Now when an electron from across the room releases a photon that electrons in my eye absorb, is that photon on-shell or off-shell? Why are observed particles on-shell, when particles are always interacting with other particles? Which particles are real outgoing particles of some interaction, and which particles are virtual internal particles to some interaction? I can think of a few answers, but I'm not sure which one is correct. (if any are correct).

(Answer 1): Virtual particles are just mathematical abstractions used to perturbatively calculate the dynamics of real particles, which are a-priori on shell. No particles are virtual, electron-electron scattering is a fundamentally different process than electrons releasing photons and other electrons absorbing those photons because they describe outcomes of different types of experiments. (This answer is what I've seen a few times, including when I've asked my friends who are particle physics grad students)

(Answer 2): This is just the measurement problem - if I try to measure whether an electron releases a photon, then that photon will be real, but if instead I measure the scattering between electrons they'll exchange a bunch of virtual photons. This is weird, but not more weird than other quantum phenomena. (I've not seen this answer anywhere, but it seems like a logical explanation to me?)

(Answer 3): Observing a particle requires that particle to have some spatio-temporal extent which causes the off-shell terms to decohere into something that looks on-shell. So only purely free photons are on-shell, every photon we actually ever observe are necessarily off-shell, since no photons are free. Virtual particles have the same relationship to real particles that 'real waves' have to plane waves. (This is the answer I've seen on most pop-science sites, usually phrased in terms of the uncertainty principle)

(Answer 4): Both real and virtual particles are mathematical abstractions that come from doing perturbative calculations - at the end of the day there is some very complicated algebra of observables and the spacetime-evolution of those observables requires a generalized conservation of energy (like the ward-takahashi identity) via noether's theorem.

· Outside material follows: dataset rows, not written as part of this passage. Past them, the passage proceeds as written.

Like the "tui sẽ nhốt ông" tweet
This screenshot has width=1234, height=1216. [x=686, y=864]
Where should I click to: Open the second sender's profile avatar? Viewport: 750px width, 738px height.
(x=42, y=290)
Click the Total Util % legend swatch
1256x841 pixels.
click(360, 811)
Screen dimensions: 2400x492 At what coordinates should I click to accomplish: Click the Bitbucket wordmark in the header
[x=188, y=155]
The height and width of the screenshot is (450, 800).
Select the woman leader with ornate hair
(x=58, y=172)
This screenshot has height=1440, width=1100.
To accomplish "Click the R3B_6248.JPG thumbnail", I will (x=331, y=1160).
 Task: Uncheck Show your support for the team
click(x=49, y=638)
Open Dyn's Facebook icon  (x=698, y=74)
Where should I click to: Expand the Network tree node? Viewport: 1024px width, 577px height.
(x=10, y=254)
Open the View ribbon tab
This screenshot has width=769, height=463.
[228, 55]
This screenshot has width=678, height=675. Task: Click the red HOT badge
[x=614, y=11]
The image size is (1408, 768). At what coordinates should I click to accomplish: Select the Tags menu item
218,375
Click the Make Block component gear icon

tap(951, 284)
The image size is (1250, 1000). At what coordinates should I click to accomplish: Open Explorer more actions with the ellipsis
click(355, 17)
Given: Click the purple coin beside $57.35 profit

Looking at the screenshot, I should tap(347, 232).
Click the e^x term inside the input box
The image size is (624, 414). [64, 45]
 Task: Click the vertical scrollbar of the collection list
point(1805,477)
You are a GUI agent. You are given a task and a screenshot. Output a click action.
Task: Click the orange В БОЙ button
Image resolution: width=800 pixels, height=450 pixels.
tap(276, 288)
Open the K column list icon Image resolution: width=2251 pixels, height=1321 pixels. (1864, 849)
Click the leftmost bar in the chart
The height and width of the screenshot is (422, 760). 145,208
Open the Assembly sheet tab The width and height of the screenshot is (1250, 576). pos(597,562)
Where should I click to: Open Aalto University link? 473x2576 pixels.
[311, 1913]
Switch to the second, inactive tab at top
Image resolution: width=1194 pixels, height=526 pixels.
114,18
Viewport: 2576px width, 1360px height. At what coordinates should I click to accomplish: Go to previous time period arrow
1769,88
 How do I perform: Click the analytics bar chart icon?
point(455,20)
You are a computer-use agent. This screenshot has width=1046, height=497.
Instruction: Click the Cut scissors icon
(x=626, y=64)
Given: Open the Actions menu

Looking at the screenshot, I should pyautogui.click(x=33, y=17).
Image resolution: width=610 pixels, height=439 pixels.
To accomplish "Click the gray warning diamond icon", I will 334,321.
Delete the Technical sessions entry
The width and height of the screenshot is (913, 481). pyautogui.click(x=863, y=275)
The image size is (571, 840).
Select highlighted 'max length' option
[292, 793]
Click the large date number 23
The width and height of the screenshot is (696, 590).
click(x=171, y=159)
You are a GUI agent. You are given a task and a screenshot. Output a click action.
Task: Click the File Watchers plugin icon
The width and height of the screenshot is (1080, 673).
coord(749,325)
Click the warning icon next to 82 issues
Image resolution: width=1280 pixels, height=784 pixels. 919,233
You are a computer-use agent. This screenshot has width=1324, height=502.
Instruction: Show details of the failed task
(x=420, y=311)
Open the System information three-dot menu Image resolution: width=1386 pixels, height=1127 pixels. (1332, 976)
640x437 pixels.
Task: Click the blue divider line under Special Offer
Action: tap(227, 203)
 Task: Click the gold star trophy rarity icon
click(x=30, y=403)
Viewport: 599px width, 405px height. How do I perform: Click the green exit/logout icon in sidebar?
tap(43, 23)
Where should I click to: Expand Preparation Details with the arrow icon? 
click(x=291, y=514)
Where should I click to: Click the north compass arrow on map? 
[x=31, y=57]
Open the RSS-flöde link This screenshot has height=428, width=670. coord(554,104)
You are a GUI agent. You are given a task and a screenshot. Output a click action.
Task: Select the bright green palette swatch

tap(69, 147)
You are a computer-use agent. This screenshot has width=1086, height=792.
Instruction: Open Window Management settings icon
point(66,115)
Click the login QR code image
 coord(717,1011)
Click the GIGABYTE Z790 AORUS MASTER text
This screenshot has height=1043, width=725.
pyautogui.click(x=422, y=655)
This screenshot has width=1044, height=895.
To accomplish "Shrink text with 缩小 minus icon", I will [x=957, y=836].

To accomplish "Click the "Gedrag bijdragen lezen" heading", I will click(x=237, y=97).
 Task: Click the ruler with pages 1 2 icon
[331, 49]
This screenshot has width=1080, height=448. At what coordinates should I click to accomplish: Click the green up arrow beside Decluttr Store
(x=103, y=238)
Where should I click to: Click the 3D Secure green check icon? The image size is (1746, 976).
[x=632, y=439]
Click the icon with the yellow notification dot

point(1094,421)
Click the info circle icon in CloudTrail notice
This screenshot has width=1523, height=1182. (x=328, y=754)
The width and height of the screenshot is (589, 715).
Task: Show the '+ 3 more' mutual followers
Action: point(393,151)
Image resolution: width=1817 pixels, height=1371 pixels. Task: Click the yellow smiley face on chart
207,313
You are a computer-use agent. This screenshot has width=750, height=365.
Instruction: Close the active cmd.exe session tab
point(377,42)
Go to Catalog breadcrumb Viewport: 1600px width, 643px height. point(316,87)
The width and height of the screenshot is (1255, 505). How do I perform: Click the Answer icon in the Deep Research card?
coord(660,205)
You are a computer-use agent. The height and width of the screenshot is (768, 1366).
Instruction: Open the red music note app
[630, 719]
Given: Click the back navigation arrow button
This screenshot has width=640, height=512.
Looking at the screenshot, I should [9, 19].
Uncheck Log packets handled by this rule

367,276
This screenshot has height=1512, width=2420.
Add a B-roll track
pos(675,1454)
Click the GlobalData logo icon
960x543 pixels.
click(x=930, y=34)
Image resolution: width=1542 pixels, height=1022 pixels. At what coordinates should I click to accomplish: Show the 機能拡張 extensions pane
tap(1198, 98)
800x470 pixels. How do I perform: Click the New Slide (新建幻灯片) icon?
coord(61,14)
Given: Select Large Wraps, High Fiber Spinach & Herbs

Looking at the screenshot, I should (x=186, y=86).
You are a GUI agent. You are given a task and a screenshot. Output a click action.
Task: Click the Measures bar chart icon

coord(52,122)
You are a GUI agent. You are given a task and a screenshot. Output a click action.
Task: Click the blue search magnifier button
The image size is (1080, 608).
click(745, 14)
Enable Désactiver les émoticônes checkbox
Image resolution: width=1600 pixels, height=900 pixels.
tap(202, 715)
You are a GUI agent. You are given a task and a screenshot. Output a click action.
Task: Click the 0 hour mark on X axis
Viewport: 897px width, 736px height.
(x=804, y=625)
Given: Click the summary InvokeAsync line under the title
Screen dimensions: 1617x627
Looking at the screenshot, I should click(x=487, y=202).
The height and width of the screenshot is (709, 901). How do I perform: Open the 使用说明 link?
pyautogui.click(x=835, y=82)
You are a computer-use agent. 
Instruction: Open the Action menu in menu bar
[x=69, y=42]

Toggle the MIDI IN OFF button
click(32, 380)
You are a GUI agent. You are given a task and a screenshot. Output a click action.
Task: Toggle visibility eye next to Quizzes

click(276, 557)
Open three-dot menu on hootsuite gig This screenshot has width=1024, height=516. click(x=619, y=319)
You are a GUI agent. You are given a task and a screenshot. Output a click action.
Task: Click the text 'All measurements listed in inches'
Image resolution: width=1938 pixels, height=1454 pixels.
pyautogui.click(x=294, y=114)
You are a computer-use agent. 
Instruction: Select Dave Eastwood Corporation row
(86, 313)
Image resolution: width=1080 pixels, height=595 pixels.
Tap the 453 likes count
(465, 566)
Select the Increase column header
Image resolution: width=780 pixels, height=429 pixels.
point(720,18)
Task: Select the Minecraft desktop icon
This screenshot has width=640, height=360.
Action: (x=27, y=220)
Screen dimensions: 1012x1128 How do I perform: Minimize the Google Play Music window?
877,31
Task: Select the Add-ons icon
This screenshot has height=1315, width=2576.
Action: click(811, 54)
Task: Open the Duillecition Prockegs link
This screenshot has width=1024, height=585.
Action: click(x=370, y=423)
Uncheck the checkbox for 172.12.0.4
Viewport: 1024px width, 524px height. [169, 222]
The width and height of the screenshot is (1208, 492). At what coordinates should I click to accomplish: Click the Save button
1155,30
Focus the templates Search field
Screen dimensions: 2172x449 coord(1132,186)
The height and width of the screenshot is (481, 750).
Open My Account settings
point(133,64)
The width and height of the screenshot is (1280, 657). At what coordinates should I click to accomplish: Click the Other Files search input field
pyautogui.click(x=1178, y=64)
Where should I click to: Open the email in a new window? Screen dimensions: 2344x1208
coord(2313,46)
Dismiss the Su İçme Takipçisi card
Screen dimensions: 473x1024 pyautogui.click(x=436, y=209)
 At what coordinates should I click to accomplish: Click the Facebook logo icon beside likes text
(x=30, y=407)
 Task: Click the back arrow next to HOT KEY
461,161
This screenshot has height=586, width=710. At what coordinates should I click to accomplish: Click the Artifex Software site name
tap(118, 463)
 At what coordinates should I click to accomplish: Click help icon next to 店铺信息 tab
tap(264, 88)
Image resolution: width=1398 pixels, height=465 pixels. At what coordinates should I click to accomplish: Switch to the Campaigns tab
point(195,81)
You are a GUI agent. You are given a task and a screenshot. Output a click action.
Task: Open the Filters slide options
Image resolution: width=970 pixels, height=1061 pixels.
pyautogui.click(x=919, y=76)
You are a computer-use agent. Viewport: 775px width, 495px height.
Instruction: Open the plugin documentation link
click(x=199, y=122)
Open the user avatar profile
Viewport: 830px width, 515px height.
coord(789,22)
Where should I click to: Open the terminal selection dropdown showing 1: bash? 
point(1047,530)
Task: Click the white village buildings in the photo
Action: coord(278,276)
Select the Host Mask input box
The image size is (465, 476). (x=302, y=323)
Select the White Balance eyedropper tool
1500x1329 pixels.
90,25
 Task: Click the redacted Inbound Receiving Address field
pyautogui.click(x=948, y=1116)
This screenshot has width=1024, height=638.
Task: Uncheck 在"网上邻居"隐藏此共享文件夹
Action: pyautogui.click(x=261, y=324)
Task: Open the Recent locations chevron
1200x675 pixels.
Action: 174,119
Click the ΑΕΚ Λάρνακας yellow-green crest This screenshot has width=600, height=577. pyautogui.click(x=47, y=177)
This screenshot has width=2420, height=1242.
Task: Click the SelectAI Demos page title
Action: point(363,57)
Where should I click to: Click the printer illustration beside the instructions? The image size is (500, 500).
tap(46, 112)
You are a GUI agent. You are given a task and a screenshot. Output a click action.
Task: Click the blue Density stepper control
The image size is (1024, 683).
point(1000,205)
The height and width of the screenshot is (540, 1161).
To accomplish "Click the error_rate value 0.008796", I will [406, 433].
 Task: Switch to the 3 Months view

Virtual particles exist for the same reason that bound particles do - particles are just greene's functions for certain operators and noether's theorem does not necessarily require all particles to be on-shell.

Are any of these explanations outright accepted or dismissed, or is this a contended matter of interpretation, like we have with a lot QM questions? I've seen a lot of discussion of interpretational issues of QM but very little about interpretation in QFT - is there a "standard" interpretation for these matters in the same way we have the copenhagen interpretation? Are there any measurable, physical experiments that give us hints to what's happening here - in the same way quantum decoherence experiments help us refine our intuitions about similar problems there?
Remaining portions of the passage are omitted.